Unsung Heroes
Claire Core
by Rose Egelhoff
The Times-Independent
Mar 23, 2017 | 1403 views | 0 0 comments | 83 83 recommendations | email to a friend | print
Claire Core holds her daughter, Hazel.                                                                                                                    Courtesy photo
Claire Core holds her daughter, Hazel. Courtesy photo
Claire Core graduated high school and went to college in 2008, the year the U.S. was plunged into the Great Recession.

“Reality seemed a little bit less stable than I once imagined it to be,” Core said. “I realized that I didn’t have very many practical skills and that I wanted to feel more confident in that regard.”

The search for those skills led her to farming and building — and eventually to Moab. In 2012, Core took the train from Iowa to Moab to participate in Community Rebuilds. She got a permaculture certificate in Boulder, Utah, and for the past three years, she has been an intern for Utah State University Extension Sustainability in Moab, while working on a self-designed undergraduate degree in ecologically based community development.

The first two years of her work at Extension Sustainability focused on the Bee Inspired Gardens initiative, which the USU website describes as a “teaching platform for water-wise, pollinator friendly, perennial edible, and native plants.” Core coordinated the installation of local gardens at Canyonlands Field Institute, Aarchway Inn and the Moab Charter School.

She is currently volunteering for the initiative to help create a garden at Grand County Middle School, she said, to be installed the week of Earth Day, April 17. The public is invited to help with the project.

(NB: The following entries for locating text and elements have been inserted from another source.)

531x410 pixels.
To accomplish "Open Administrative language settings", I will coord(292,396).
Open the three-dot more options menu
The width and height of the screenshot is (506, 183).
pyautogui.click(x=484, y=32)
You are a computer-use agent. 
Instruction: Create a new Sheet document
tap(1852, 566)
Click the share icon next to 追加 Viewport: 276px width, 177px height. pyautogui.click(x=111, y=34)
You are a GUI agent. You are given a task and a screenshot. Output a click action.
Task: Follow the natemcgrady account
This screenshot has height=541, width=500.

“[Middle school] is a cool age group because they’re totally on top of it,” Core said.

At first, she said, some students acted uninterested, but over time “they get really excited learning about pollinators and what they can do to help the populations of pollinators,” according to Core.

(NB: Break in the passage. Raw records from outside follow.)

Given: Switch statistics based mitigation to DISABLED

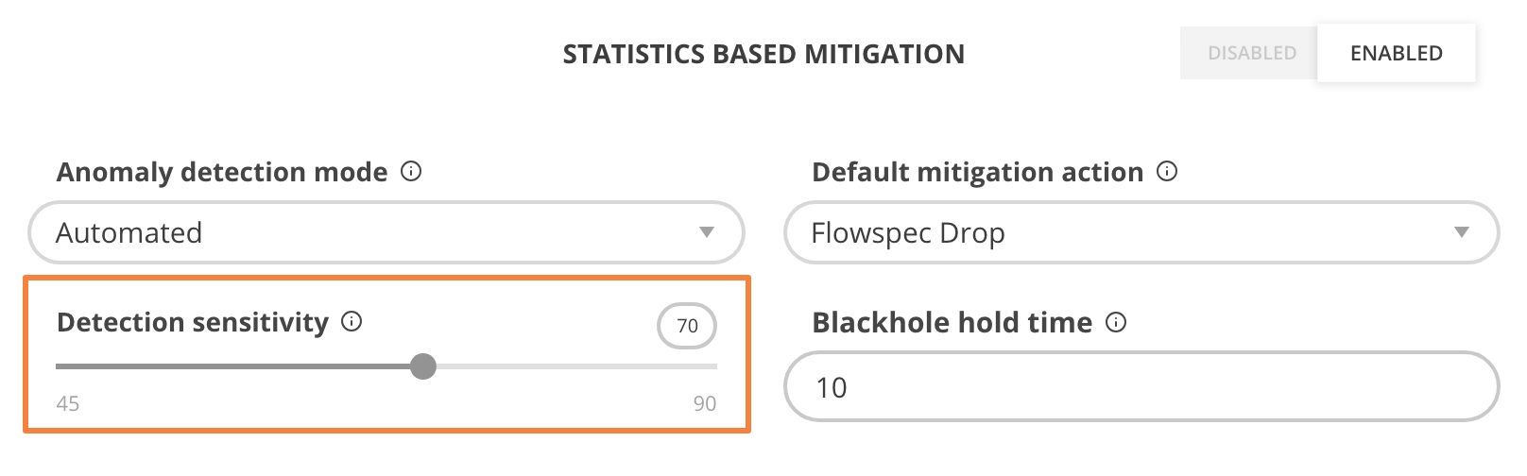Looking at the screenshot, I should tap(1251, 54).
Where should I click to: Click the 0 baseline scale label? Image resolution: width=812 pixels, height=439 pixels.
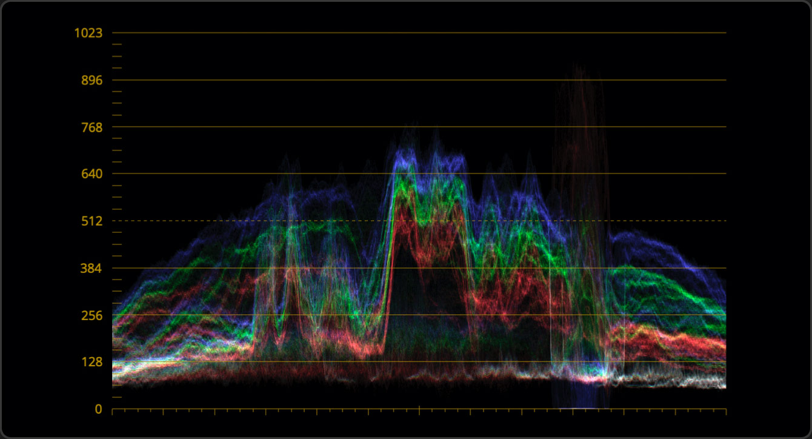(98, 409)
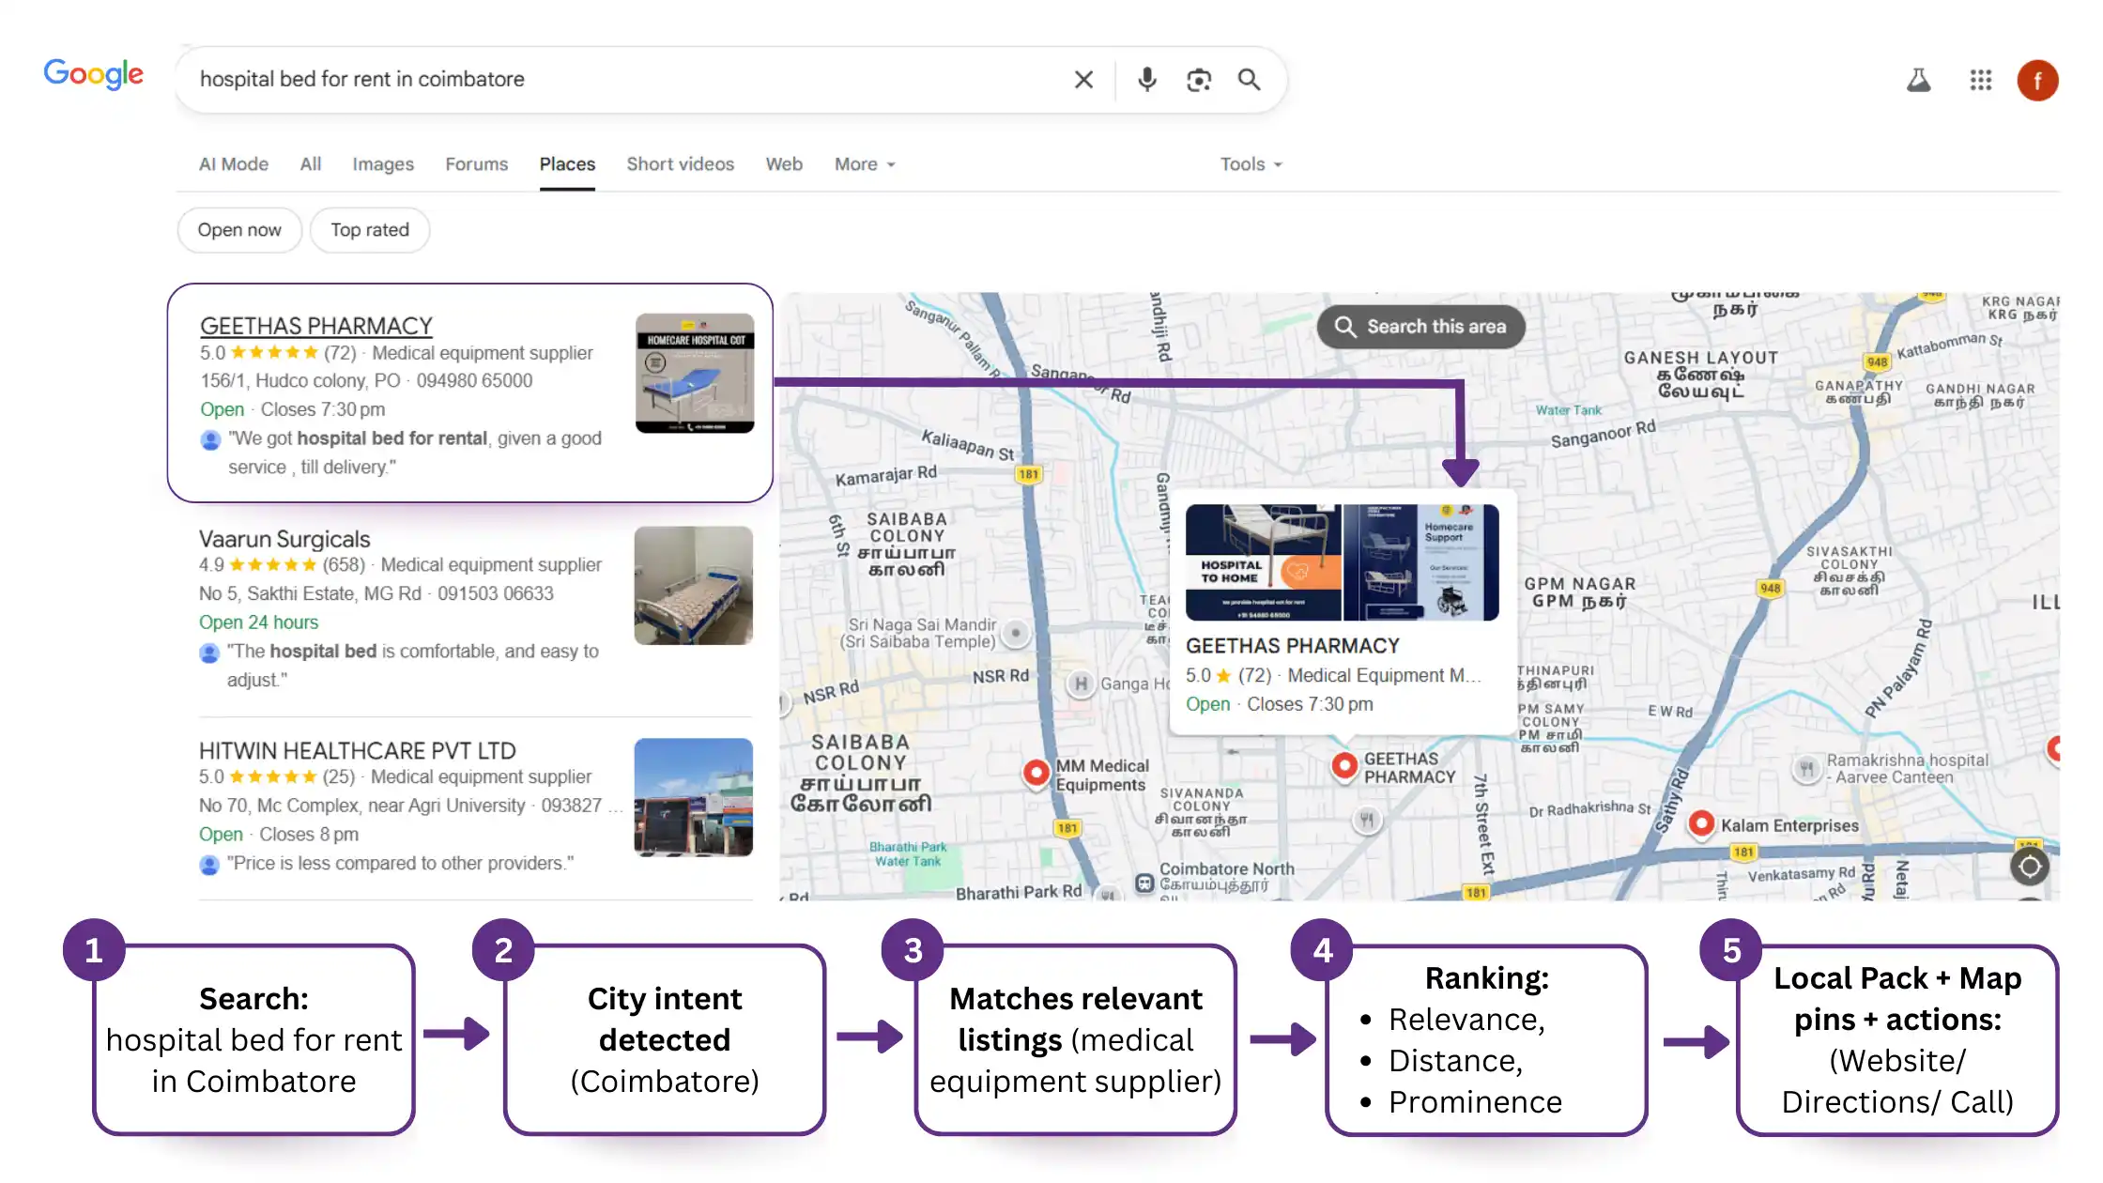The width and height of the screenshot is (2103, 1183).
Task: Click the GEETHAS PHARMACY pin on the map
Action: [1346, 766]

Her other recent effort is the CommuniTea Garden on 100 West. The garden is a project of the Resiliency Hub, formerly known as Canyonlands Community Recycling, for which Core serves as a board member.

A grand opening for the CommuniTea Garden will be held in April, with a peace gathering on April 25 and a community forum at the garden on April 27. In the future, the garden will host workshops and other events, and will serve herbal tea, Core said.

“We’re growing a lot of herbal plants that we can serve,” she said. “Sharing a warm beverage is a good way for people to sit down and talk to each other and make new connections and build up our social capital.”

The garden is on the way to school for many elementary school students, Core said, so those involved with the project planted fruit trees and students are encouraged to pick fruit on the way home from school. Core, who is a new mother, said it is gratifying to think that her own daughter, Hazel, will also get to enjoy those trees.

“It’s exciting to think now that I have a little kiddo that all these fruit trees that my partner Jeff and I have planted around town will be making fruit when she’s [older],” Core said. “It gives it a whole new level of meaning.”

This year during her Extension internship, Core is working on a database of sustainability-focused extension programs. Dr. Roslynn Brain, the project coordinator in Extension Sustainability at USU, said it has been extremely helpful having Core as an intern.

“She is extremely organized, creative and yet humble,” Brain said. “I have continuously found new funds and opportunities to bring her back on board. She’s been such an asset.”

Brain, who is also a new mother, added, “It’s been really fun venturing down the journey of motherhood together. We’ve both had newborns in the last several months, and also navigating the waters of how to raise a child in a very consumer-driven world, but with a sustainability ethic. It’s fun to work through that with her.”

Although she originally came to Moab to learn the practical skills for building shelter, Core said that over time her interest in sustainability has deepened.

“It’s actually turned into realizing that it feels really empowering ... to live a more simple life, and to try to have a positive impact on the world feels amazing,” Core said. “I don’t feel like I’m losing anything by trying to live simply. I feel like I’ve gained a lot of peace and a lot of contentment.”

She also thanked Brain for finding grant funding for Core and others’ work.

For her next project, Core and her partner, Jeff Adams, are installing a permaculture memorial garden for hospice at Moab Regional Hospital. The project is being done through Canyonlands Watershed Council.

In her spare time, Core likes walking around barefoot in the desert, doing yoga, dancing, going swimming in Mill Creek in the summertime, traveling and adventuring.